La Commissione Europea ha avviato l’iter per la procedura di infrazione contro l’Italia per la violazione della direttiva comunitaria sui ritardi nei pagamenti da parte della Pubblica Amministrazione alle imprese. Insomma, messa da parte, per il momento, la procedura per l’eccesso di deficit, l’Italia resta nel mirino dell’Unione Europea.

L’annuncio della decisione di Bruxelles è arrivato dal vice presidente della Commissione Antonio Tajani: “A seguito delle denunce di violazione della direttiva da parte di diverse associazioni ho deciso di avviare le pratiche per attivare le procedure contro l’Italia per la violazione degli articoli 4 e 7 della direttiva sui ritardi dei pagamenti della Pubblica Amministrazione“.
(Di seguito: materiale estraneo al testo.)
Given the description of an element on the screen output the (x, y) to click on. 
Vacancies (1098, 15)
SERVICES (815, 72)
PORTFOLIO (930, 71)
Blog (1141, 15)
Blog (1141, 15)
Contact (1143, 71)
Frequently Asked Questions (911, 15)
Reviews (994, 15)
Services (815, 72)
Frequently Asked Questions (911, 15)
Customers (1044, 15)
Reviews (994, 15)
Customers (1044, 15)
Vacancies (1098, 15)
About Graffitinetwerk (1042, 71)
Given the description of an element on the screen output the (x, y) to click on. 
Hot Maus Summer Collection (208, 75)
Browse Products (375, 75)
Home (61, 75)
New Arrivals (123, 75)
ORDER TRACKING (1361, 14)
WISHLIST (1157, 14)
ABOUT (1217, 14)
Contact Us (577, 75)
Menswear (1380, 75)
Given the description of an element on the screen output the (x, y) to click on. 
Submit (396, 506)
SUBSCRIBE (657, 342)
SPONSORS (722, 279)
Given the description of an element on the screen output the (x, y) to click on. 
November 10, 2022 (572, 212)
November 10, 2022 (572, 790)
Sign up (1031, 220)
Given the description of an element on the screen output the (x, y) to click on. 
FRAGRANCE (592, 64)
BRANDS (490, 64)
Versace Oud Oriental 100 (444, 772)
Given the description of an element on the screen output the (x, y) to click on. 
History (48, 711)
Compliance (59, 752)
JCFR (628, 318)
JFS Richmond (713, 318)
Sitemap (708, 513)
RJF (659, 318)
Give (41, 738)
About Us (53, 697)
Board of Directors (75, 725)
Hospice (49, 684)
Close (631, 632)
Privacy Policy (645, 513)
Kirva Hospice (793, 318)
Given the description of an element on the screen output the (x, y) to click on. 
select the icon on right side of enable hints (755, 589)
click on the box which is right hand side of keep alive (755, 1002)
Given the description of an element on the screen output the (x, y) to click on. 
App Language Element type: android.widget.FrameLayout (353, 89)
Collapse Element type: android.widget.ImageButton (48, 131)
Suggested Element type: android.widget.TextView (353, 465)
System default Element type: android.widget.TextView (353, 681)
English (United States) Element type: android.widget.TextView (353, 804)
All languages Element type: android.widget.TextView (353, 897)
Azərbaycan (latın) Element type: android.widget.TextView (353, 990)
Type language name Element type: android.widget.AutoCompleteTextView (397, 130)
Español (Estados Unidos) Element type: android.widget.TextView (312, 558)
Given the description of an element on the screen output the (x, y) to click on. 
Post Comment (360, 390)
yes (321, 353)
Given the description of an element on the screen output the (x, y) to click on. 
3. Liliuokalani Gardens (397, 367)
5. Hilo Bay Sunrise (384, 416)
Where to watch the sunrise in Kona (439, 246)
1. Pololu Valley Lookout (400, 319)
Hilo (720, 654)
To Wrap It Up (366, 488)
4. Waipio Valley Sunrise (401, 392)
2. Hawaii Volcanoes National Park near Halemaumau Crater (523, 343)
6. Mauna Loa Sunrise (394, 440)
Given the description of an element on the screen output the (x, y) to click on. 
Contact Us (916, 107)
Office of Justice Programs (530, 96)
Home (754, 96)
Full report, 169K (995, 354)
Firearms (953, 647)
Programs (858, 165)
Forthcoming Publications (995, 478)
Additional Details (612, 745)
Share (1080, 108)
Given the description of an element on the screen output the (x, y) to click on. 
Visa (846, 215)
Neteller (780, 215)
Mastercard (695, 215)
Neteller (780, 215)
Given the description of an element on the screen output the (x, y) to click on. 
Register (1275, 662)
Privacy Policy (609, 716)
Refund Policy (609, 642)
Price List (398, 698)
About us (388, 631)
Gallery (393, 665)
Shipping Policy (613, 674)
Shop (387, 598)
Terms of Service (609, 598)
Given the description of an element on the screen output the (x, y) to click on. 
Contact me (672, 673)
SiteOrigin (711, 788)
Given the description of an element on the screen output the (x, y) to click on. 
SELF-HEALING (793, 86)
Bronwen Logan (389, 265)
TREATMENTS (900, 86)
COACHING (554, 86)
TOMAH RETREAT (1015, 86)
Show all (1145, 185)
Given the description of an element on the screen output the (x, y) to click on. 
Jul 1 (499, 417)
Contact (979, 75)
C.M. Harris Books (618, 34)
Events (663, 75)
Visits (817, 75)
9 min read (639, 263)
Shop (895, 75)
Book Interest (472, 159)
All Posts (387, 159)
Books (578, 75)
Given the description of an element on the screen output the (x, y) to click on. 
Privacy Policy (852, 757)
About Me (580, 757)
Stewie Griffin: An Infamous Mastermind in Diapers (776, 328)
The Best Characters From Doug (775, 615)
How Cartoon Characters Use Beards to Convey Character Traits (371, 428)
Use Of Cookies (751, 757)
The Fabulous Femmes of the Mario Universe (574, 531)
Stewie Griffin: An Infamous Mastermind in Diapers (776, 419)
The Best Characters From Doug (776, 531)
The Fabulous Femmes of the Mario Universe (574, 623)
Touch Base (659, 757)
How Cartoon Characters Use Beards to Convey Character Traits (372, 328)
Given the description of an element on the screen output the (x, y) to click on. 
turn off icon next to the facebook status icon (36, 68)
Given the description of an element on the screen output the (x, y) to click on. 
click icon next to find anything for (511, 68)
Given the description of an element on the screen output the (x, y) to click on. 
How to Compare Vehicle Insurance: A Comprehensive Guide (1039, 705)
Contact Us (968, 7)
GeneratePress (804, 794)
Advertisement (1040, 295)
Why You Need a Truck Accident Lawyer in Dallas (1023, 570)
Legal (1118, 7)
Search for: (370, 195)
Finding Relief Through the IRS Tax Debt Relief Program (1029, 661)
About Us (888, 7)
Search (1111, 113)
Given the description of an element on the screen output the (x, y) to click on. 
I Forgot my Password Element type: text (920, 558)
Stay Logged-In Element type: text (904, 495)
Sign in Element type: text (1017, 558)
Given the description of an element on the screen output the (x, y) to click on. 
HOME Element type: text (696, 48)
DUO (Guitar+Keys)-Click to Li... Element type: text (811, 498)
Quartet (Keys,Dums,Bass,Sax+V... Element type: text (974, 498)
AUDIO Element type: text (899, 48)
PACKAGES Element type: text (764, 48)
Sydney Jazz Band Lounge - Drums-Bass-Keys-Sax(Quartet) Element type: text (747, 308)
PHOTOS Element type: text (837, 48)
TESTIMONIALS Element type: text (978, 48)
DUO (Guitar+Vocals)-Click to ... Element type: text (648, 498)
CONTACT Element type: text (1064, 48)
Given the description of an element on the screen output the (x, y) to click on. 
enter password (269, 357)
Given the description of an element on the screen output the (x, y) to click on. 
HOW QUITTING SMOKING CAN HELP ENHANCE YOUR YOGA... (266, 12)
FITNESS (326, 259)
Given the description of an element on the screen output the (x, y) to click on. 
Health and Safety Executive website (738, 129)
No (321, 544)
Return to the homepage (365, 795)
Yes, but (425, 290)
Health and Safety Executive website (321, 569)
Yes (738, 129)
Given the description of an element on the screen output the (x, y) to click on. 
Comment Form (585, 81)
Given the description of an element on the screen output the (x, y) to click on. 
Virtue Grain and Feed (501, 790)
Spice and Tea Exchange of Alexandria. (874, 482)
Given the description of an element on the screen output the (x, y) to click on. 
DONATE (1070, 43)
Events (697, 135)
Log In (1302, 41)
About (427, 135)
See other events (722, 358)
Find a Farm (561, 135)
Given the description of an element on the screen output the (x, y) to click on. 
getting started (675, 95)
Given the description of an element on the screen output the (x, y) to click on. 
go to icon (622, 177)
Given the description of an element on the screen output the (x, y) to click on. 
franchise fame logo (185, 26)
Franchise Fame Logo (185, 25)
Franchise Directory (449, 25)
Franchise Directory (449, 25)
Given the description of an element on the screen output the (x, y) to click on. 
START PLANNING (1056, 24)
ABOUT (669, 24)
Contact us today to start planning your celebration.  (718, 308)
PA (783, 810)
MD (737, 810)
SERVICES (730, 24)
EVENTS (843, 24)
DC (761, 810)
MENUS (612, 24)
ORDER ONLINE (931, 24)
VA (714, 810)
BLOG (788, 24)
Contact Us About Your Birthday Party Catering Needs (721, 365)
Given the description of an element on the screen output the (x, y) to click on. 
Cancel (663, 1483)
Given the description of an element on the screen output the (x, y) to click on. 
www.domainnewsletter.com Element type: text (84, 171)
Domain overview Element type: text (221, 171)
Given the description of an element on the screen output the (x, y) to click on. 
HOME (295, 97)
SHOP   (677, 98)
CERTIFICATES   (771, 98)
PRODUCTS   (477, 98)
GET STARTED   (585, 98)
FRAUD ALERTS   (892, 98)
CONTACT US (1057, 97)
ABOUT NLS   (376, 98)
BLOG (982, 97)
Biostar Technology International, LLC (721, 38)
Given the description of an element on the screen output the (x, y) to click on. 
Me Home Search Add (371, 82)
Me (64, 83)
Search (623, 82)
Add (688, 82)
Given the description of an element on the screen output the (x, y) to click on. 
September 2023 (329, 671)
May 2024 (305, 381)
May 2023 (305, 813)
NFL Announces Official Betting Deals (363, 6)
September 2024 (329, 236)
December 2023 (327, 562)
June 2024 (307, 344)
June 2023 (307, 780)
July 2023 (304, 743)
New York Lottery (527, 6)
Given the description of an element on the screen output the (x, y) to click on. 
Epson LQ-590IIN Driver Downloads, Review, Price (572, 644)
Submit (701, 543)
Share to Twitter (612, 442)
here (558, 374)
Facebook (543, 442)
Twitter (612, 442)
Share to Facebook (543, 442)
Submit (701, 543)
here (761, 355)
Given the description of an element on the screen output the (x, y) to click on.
Adesso l’Italia avrà 5 settimane di tempo per rispondere alle contestazioni – ha detto Tajani – se la risposta non sarà soddisfacente si procederà con la messa in mora. La decisione del vice presidente Ue arriva dopo aver visionato i rapporti degli advisor sull’argomento, Confartigianato e Ance, associazione delle imprese del settore delle costruzioni, oltre che di Assobiomedica. In tutti i casi emerge una violazione palese della direttiva Ue riguardo ai ritardi nei pagamenti. Secondo il report dell’Ance, i ritardi accumulati dagli enti pubblici superano i 200 giorni con punte di mille.

Le violazioni contestate all’Italia nella procedura “Eu pilot” si riferiscono agli articoli 4 e 7 della direttiva. “Non ho un intento punitivo – ha affermato Tajani nel corso di una conferenza stampa – ho aspettato un anno e un mese ma la situazione anzichè migliorare è addirittura peggiorata. In nessun altro paese i rapporti degli advisor sono stati così negativi. Se l’Italia è in grado di dimostrare entro 5 settimane la non violazione della direttiva, non ho problemi a chiudere la procedura“.